In the records below, change every "computer-use agent" to "desktop automation agent" and leave everything else unchanged.

● ● ● ● ● ● ●

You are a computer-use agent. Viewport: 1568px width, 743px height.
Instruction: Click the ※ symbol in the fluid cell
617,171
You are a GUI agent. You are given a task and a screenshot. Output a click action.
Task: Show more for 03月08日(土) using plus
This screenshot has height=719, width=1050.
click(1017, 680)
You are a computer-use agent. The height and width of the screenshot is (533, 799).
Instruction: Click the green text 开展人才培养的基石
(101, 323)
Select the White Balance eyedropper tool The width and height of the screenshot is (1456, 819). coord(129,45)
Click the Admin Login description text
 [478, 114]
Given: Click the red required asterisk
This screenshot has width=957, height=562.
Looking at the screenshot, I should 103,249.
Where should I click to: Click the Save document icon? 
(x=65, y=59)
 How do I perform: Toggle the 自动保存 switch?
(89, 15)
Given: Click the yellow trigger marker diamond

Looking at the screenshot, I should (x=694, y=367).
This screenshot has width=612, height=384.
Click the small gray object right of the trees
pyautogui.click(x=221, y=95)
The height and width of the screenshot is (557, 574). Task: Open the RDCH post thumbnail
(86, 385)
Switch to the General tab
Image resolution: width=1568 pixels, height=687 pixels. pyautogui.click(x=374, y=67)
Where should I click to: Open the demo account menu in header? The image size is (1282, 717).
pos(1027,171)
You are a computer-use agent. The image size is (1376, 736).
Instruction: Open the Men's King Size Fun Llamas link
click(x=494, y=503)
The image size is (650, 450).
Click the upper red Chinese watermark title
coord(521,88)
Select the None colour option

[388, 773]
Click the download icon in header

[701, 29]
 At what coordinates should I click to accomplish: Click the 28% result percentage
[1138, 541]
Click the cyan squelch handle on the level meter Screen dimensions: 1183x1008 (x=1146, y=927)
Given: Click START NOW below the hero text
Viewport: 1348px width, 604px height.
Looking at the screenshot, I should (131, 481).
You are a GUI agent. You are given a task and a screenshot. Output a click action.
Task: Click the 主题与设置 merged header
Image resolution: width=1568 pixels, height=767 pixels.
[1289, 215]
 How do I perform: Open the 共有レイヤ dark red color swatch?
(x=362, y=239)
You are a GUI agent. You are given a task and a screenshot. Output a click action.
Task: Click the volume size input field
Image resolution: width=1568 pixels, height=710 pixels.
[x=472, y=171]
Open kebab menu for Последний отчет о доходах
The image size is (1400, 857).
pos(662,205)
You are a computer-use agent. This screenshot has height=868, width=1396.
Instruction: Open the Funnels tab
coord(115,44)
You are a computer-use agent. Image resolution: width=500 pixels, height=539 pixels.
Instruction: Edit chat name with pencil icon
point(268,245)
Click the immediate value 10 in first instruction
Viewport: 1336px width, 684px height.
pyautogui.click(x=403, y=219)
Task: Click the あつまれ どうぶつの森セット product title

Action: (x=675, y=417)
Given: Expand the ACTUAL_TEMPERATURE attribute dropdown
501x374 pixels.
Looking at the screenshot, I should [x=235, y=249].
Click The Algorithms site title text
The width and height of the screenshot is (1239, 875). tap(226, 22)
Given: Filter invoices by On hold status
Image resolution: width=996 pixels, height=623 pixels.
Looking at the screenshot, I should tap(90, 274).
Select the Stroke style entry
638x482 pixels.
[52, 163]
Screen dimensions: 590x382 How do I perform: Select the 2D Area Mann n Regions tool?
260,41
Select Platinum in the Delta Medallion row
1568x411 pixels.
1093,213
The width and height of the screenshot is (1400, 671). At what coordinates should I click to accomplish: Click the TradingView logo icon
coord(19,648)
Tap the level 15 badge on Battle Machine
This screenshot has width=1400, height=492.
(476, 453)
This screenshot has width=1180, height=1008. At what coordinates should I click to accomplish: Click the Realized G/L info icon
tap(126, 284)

● ● ● ● ● ● ●

> **FULL OUTPUT**:
You are a desktop automation agent. Viewport: 1568px width, 743px height.
Instruction: Click the ※ symbol in the fluid cell
617,171
You are a GUI agent. You are given a task and a screenshot. Output a click action.
Task: Show more for 03月08日(土) using plus
This screenshot has height=719, width=1050.
click(1017, 680)
You are a desktop automation agent. The height and width of the screenshot is (533, 799).
Instruction: Click the green text 开展人才培养的基石
(101, 323)
Select the White Balance eyedropper tool The width and height of the screenshot is (1456, 819). coord(129,45)
Click the Admin Login description text
 [478, 114]
Given: Click the red required asterisk
This screenshot has width=957, height=562.
Looking at the screenshot, I should 103,249.
Where should I click to: Click the Save document icon? 
(x=65, y=59)
 How do I perform: Toggle the 自动保存 switch?
(89, 15)
Given: Click the yellow trigger marker diamond

Looking at the screenshot, I should (x=694, y=367).
This screenshot has width=612, height=384.
Click the small gray object right of the trees
pyautogui.click(x=221, y=95)
The height and width of the screenshot is (557, 574). Task: Open the RDCH post thumbnail
(86, 385)
Switch to the General tab
Image resolution: width=1568 pixels, height=687 pixels. pyautogui.click(x=374, y=67)
Where should I click to: Open the demo account menu in header? The image size is (1282, 717).
pos(1027,171)
You are a desktop automation agent. The image size is (1376, 736).
Instruction: Open the Men's King Size Fun Llamas link
click(x=494, y=503)
The image size is (650, 450).
Click the upper red Chinese watermark title
coord(521,88)
Select the None colour option

[388, 773]
Click the download icon in header

[701, 29]
 At what coordinates should I click to accomplish: Click the 28% result percentage
[1138, 541]
Click the cyan squelch handle on the level meter Screen dimensions: 1183x1008 (x=1146, y=927)
Given: Click START NOW below the hero text
Viewport: 1348px width, 604px height.
Looking at the screenshot, I should (131, 481).
You are a GUI agent. You are given a task and a screenshot. Output a click action.
Task: Click the 主题与设置 merged header
Image resolution: width=1568 pixels, height=767 pixels.
[1289, 215]
 How do I perform: Open the 共有レイヤ dark red color swatch?
(x=362, y=239)
You are a GUI agent. You are given a task and a screenshot. Output a click action.
Task: Click the volume size input field
Image resolution: width=1568 pixels, height=710 pixels.
[x=472, y=171]
Open kebab menu for Последний отчет о доходах
The image size is (1400, 857).
pos(662,205)
You are a desktop automation agent. This screenshot has height=868, width=1396.
Instruction: Open the Funnels tab
coord(115,44)
You are a desktop automation agent. Image resolution: width=500 pixels, height=539 pixels.
Instruction: Edit chat name with pencil icon
point(268,245)
Click the immediate value 10 in first instruction
Viewport: 1336px width, 684px height.
pyautogui.click(x=403, y=219)
Task: Click the あつまれ どうぶつの森セット product title

Action: (x=675, y=417)
Given: Expand the ACTUAL_TEMPERATURE attribute dropdown
501x374 pixels.
Looking at the screenshot, I should [x=235, y=249].
Click The Algorithms site title text
The width and height of the screenshot is (1239, 875). tap(226, 22)
Given: Filter invoices by On hold status
Image resolution: width=996 pixels, height=623 pixels.
Looking at the screenshot, I should tap(90, 274).
Select the Stroke style entry
638x482 pixels.
[52, 163]
Screen dimensions: 590x382 How do I perform: Select the 2D Area Mann n Regions tool?
260,41
Select Platinum in the Delta Medallion row
1568x411 pixels.
1093,213
The width and height of the screenshot is (1400, 671). At what coordinates should I click to accomplish: Click the TradingView logo icon
coord(19,648)
Tap the level 15 badge on Battle Machine
This screenshot has width=1400, height=492.
(476, 453)
This screenshot has width=1180, height=1008. At what coordinates should I click to accomplish: Click the Realized G/L info icon
tap(126, 284)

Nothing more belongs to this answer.